I guess that's what I need to get past all of these feelings. My very own Mike's Cannoli shop. If it were that simple, I'd be a millionaire. Able to solve hurt feelings, one cannoli at a time.
“Friendship is the hardest thing in the world to explain. It’s not something you learn in school. But if you haven’t learned the meaning of friendship, you really haven’t learned anything.”– Muhammad Ali
2 comments:
Dee as much as I try not to rehash my high school and early twenty years reading your post validates why I don't really believe in best friends. I have also seen girls who at one point were good friends with my daughter and then ostracized her. Two girls knew her since they were 2 years old, another from church. Both apparently coming from families with Christian values.
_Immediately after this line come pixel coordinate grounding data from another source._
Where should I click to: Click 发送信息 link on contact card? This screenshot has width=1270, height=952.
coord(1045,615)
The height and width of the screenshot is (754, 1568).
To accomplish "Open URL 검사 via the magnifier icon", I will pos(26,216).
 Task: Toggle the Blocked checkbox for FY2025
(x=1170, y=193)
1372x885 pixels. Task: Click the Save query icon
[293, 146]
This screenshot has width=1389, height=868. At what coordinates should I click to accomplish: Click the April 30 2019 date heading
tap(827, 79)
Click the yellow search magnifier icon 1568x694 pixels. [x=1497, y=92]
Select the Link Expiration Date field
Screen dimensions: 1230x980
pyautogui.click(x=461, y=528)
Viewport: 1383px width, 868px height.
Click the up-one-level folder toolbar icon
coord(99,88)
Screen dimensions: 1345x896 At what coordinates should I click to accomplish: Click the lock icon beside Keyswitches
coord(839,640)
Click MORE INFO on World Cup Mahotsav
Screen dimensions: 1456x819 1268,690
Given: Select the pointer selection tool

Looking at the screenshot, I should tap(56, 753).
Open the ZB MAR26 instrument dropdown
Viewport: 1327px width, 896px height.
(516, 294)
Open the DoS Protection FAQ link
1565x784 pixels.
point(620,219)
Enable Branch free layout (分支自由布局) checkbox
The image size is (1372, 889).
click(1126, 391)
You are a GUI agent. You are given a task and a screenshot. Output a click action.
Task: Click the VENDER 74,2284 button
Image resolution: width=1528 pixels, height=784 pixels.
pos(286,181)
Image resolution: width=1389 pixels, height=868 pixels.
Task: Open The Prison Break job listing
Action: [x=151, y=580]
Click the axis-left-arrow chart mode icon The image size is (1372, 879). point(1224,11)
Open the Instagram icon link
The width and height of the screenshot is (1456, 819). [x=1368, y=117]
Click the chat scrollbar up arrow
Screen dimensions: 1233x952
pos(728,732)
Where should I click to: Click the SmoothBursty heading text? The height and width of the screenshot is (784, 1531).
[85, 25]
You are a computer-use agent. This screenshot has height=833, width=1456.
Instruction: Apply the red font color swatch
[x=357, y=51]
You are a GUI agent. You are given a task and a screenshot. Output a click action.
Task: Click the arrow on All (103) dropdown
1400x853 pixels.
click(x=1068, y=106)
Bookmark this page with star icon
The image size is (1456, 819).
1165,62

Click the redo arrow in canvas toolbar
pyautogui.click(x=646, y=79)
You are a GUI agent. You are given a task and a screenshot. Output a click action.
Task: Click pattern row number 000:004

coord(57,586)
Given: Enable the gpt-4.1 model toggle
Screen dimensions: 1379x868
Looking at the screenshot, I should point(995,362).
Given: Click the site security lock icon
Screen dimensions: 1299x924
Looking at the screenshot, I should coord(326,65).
The two were sisters and in middle school joined poms and then became Devilettes in HS. Well all of sudden my daughter wasn't good enough and to one of them Cheyanne was an embarrassment. She even had the audacity to complain to her mother that my daughter was speaking out of turn about her. Her mother was a friend, but is no longer. The other girl became chummy with another girl from church and then again Cheyanne wasn't good enough. They actually would complain about my daughter right in front of her. Thankfully she is now in college and has great friends. She also found new friends in high school and they are all real good people.
I always tell my girls it's the ones who sing loudest at church you have to be careful of. My point is proven perfectly here.